Her instinct was to pull.
Engle said she yanked on the little kid, which induced the nanny-goat to contract and the baby was safely born almost immediately.
Engle said they waited until the tiny goat got up and walked, then left as a neighboring farmer arrived to help.
“Being in the field, you see so many weird things,” Engle said, “but that was a new one.”
Einterz and Peterson were in Cuba on a jazz tour when the assessor birthed their kid. They found out about it through Facebook.
“I have no doubt that Mary saved the baby,” Einterz said. “We’re very thankful.”
Einterz said he and his wife have nine adult goats on their farm and two kids with more on the way. They use the silly, curious creatures to control weeds in pastures and trails, while some of the young males end up on the dinner table.
Einterz said he and his wife don’t normally name their goats, but the mother goat happened to be a doe they call “Unihorn” because of missing headwear.
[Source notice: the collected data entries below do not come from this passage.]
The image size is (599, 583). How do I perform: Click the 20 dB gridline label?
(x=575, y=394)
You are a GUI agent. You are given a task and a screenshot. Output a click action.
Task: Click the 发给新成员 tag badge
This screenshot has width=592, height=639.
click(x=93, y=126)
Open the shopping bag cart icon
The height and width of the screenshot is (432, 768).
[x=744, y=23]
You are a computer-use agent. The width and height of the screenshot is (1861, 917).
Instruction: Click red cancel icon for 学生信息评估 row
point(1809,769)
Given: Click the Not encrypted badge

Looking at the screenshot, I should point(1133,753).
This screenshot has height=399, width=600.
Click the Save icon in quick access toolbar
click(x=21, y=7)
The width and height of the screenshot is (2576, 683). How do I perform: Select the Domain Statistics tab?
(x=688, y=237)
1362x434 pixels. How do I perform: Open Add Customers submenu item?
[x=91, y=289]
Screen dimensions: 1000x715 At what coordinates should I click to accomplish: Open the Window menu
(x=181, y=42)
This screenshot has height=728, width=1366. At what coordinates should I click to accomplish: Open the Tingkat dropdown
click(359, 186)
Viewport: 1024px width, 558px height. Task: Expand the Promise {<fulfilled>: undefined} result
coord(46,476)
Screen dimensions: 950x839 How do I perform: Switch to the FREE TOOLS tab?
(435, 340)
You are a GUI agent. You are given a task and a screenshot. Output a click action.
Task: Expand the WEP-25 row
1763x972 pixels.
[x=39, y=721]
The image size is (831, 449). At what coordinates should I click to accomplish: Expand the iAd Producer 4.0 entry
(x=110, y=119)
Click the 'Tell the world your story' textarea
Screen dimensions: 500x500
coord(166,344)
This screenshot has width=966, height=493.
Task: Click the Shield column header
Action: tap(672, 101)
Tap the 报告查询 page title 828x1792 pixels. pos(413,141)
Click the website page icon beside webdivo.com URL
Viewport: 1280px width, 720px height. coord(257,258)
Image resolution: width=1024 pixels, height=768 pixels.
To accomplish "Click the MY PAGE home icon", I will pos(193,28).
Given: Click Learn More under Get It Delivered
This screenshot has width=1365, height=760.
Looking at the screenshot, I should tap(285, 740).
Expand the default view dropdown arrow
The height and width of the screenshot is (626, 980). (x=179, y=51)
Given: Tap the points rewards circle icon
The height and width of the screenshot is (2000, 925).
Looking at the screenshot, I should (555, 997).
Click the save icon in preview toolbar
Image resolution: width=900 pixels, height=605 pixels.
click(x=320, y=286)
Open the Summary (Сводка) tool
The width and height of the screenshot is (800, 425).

They named the baby girl “Julia,” with the Spanish pronunciation, after a woman Einterz and Peterson met in Cuba.
“I probably should have named her Mary, but I didn’t want to be disrespectful of our public officials,” he joked.
Julia is a healthy and very rambunctious little creature that seems to love people and a scratch on the head.
“She’s the most social goat we’ve ever had,” Einterz said, adding that it might be due to her mother — a patient, mature goat that’s had five or six kids previously.
Einterz speculated that the birth of little Julia was likely the first time an elected county official helped to birth an animal on the historic farm.
“It’s 105 years old. I can’t say that has never happened before, but I’ve never heard of anything,” he said.